Exercise tasks =
a. List every member of the union declared in the fan function of the excerpt on effective types and aliasing, giving each member's name and type.
b. Resume the excerpt on effective types and aliasing, continuing after its last sentence.

Finally, when we are inside the different cases, we know which of the types is the effective type and we can correctly access and deal with data of a unix or inet socket, for example.

So, all of this only worked because of a very precise sequencing of accesses and because the object had been allocated dynamically.

I personally prefer to go for less error prone networking code and to use a union:

void fan(int fd) {
  union {
    struct sockaddr_storage ss;
    struct sockaddr_un un;
    struct sockaddr_in in;
  } sock;
  socklen_t addrlen = sizeof sock;
  int ret = getsockname(fd, &sock, &addrlen);
  if (ret) { /* handle error */ }
  switch (sock.ss.ss_family) {             // valid access
  case AF_UNIX: {
    // do something with sock.un
  case AF_INET: {
    // do something with sock.in

Such code is more robust, because we clearly announce that the object may have different interpretations, because it doesn’t depend on the storage class, and because we can’t forget to free the object at the end.

10 thoughts on “Effective types and aliasing”

  1. Are you guaranteed that fields will line up in a union? In particular, in the case of uint32_t and float , could anything cause the uint32_t to be aligned differently? All this assumes that they are actually the same size. What if you used a uint8_t[4] array instead?

    1. Yes, the first field of a struct or union is always aligned with zero padding at the start. A union that would have placed its members with different alignment would not serve much purpose, I think.

    1. Glad you asked, Petr. There is a subtle difference between the two codes. For the one in doit, calling it with the same object has no defined behavior. This is because then the assignment through *fp changes the effective type to float. The evaluation for printf with *up then reads that float object with an lvalue that has integer type. This is undefined. Spun_off’s example is different. If you look at it carefully you’ll see that the float is only read byte-wise through memcpy, which is allowed. Still the effective type of l2 doesn’t change since it is an auto object. Provided that int has no trap representation (which we can for the sake of the example), the read of l2 is then valid and gives us whatever the bit pattern means when interpreted as an int.

      1. Originally I thought what you were saying was that it was the function signature alone that implied there could be no aliasing. This clarification makes it clearer because I can actually match it up with the standard (unlike the signature hypothesis). I believe I understand it now (better than gcc authors, I guess :D). Thanks for explaining.

        1. Yes, unfortunately you cannot deduce such things from the signature. Remember that even a restrict qualification is not part of the signature, either. As for the gcc developpers, don’t pick on them too much, such subtle difference are difficult to describe and even more difficult to test. Basically, I think that anybody who puts such crap in real code doesn’t deserve better.

  2. I find it implausible that the authors of the C89 Standard intend that the CIS rule, as exploited by the socket-address code, should only apply when accessing actual union objects.

Text and element pointing records:
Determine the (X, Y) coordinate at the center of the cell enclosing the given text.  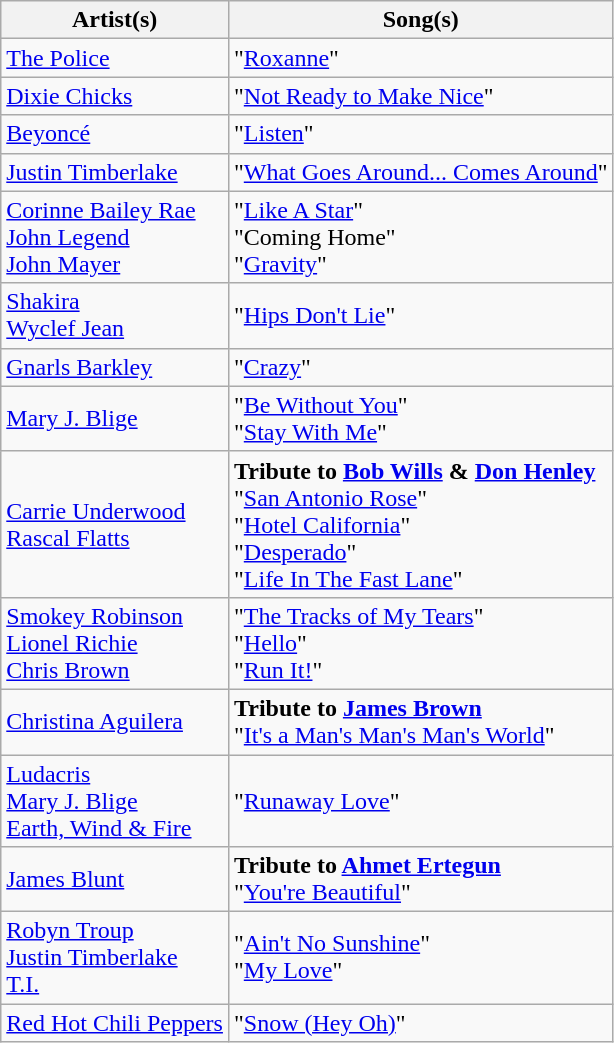
Smokey RobinsonLionel RichieChris Brown (115, 643)
Gnarls Barkley (115, 367)
The Police (115, 58)
"Hips Don't Lie" (420, 316)
"Roxanne" (420, 58)
Red Hot Chili Peppers (115, 1023)
"Runaway Love" (420, 800)
"Not Ready to Make Nice" (420, 96)
ShakiraWyclef Jean (115, 316)
Artist(s) (115, 20)
"Like A Star""Coming Home""Gravity" (420, 237)
James Blunt (115, 880)
"The Tracks of My Tears""Hello""Run It!" (420, 643)
LudacrisMary J. BligeEarth, Wind & Fire (115, 800)
Tribute to James Brown"It's a Man's Man's Man's World" (420, 722)
Mary J. Blige (115, 418)
Song(s) (420, 20)
"Crazy" (420, 367)
Beyoncé (115, 134)
Corinne Bailey RaeJohn LegendJohn Mayer (115, 237)
Dixie Chicks (115, 96)
"Listen" (420, 134)
Carrie UnderwoodRascal Flatts (115, 524)
Robyn TroupJustin TimberlakeT.I. (115, 958)
Tribute to Ahmet Ertegun"You're Beautiful" (420, 880)
Christina Aguilera (115, 722)
"Be Without You""Stay With Me" (420, 418)
"Ain't No Sunshine""My Love" (420, 958)
"Snow (Hey Oh)" (420, 1023)
"What Goes Around... Comes Around" (420, 172)
Justin Timberlake (115, 172)
Tribute to Bob Wills & Don Henley"San Antonio Rose""Hotel California""Desperado""Life In The Fast Lane" (420, 524)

Answers to the exercises =
a.
ss: struct sockaddr_storage
un: struct sockaddr_un
in: struct sockaddr_in

b.
    The authors of the C Standard openly acknowledge that it is not intended to describe everything a quality implementation must do to be suitable for any particular purpose. Indeed, it doesn’t even describe everything an implementation must do to be suitable for any purpose whatsoever. Instead, the authors figure that if an implementation can run a program which nominally tests resource limits in a manner consistent with the Standard, it will likely be able to process other programs in useful fashion as well. How many useful programs it can process would be a quality-of-implementation, rather than conformance, issue.

    Given that, and along with the facts that:

    (1) It would have been essentially impossible for compilers to honor the Common Initial Sequence guarantee for unions without also guaranteeing it for structure pointers, and

    (2) according to the 1974 C Reference Manual the Common Initial Sequence guarantee applied to CIS member accesses through structure pointers even before unions were added to the language

    (3) struct-pointer CIS access can be used to do useful things that would be impractical with unions

    I would suggest that the CIS rule was almost certainly intended to apply to accesses made via structure pointers.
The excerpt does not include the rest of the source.